Sustainable Aviation Fuel (SAF) mandates are catalysing energy innovation in one of Europe's most challenging sectors
In a critical year for climate regulation, two major developments have landed with potentially transformative implications for the decarbonisation of transport: the EU's sustainable aviation fuel (SAF) mandate and the International Maritime Organisation's (IMO) agreement on cleaner shipping fuels.
These moves will not only introduce compliance obligations for carriers and fuel suppliers, but they also signal an accelerated shift toward alternative fuels, prompting questions about the state of innovation, investment readiness, and market maturity.
Transport accounts for around 25 percent of global carbon dioxide emissions, but aviation and shipping have long remained stubbornly hard to decarbonise.
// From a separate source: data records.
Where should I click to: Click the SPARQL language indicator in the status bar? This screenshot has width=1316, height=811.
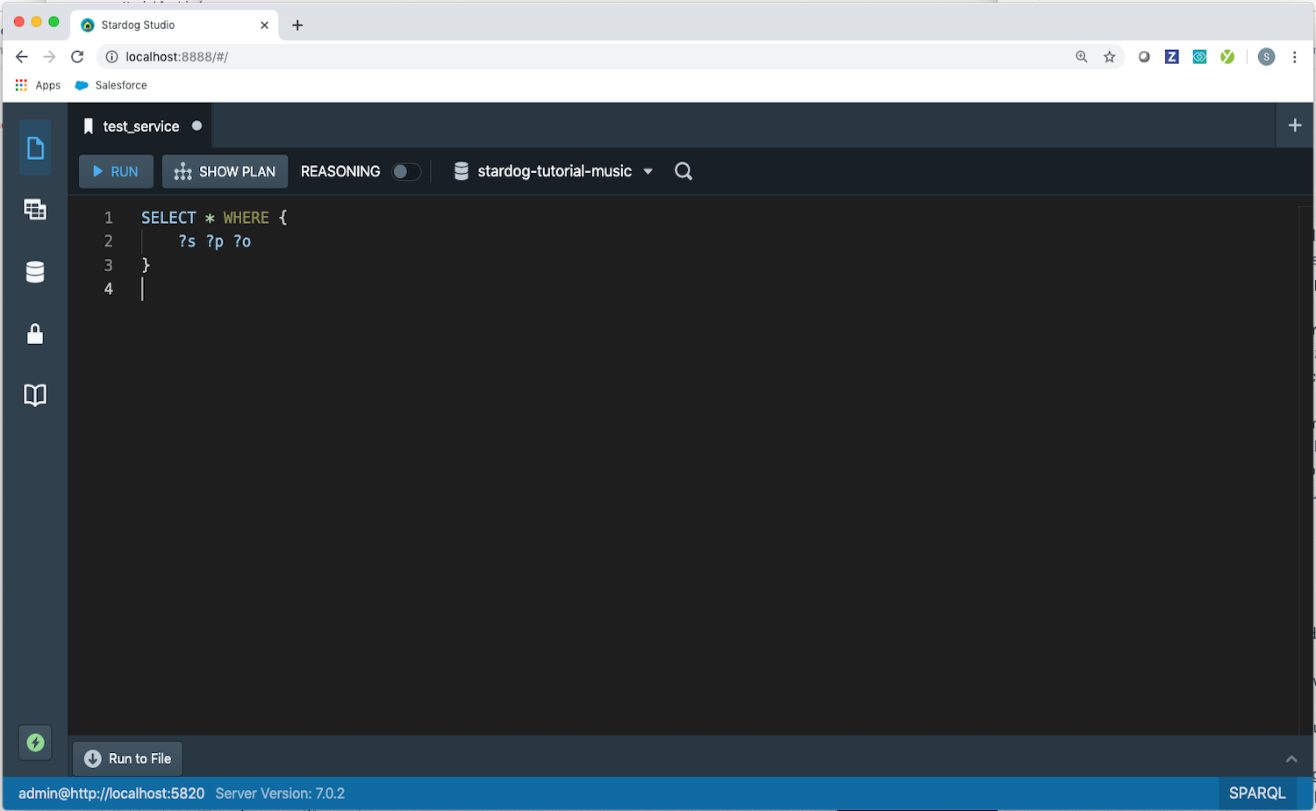[x=1257, y=792]
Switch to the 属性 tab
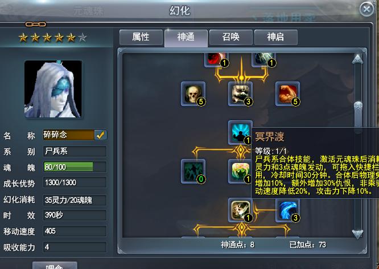The width and height of the screenshot is (379, 269). click(141, 37)

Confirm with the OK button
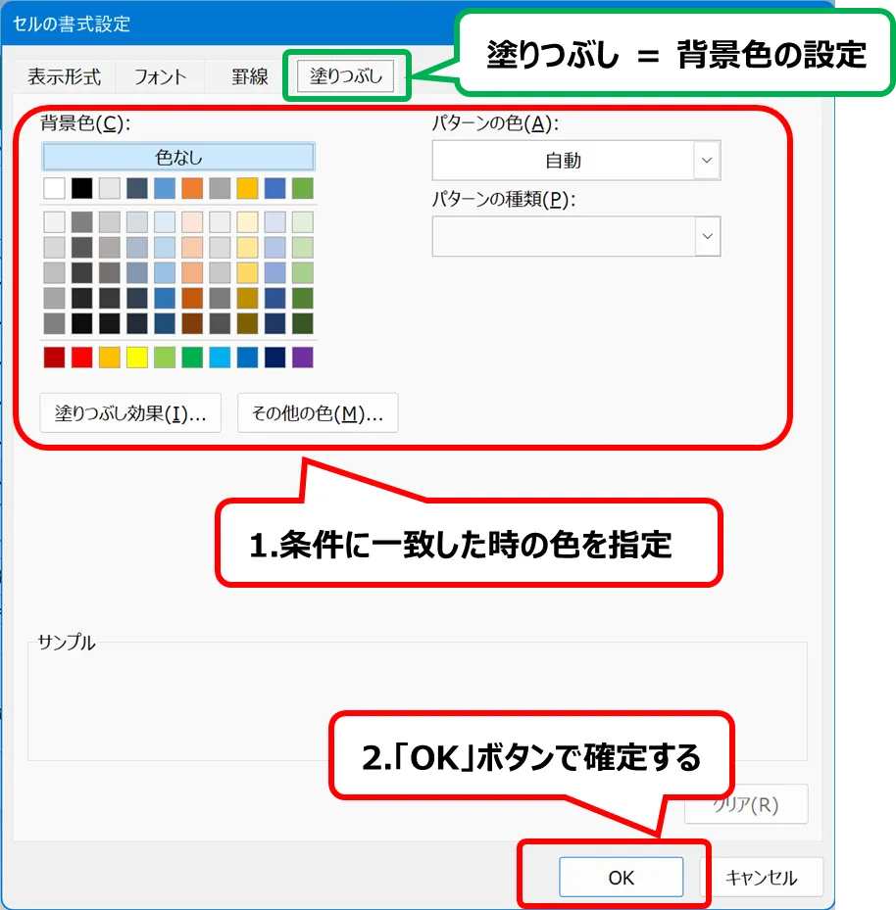click(621, 878)
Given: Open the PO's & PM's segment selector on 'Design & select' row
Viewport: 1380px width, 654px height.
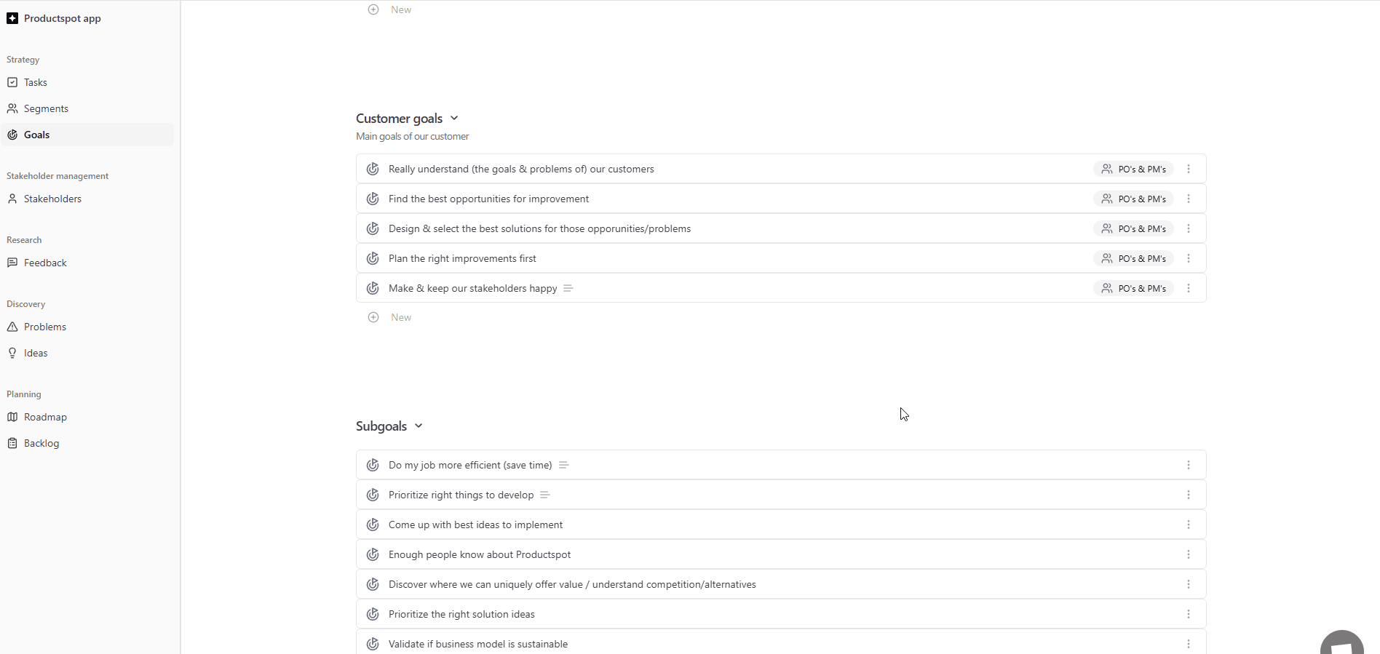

They are, however, now being pulled into sharper regulatory focus.
Under the EU's climate target plan, SAF is recognised as a key lever to cut emissions. The European Commission's ReFuelEU Aviation initiative promotes increased use of SAF as "the single most powerful tool to decrease aviation CO2 emissions", and is a key tool for the bloc to meet its emissions reduction target of 55 percent by 2030.
ReFuelEU outlines a rising trajectory for SAF blending requirements: from 2 percent in 2025 to 6 percent by 2030, 20 percent by 2035, and a highly ambitious 70 percent by 2050. It also has a target of 35 percent synthetic aviation fuels in all EU airports by 2050.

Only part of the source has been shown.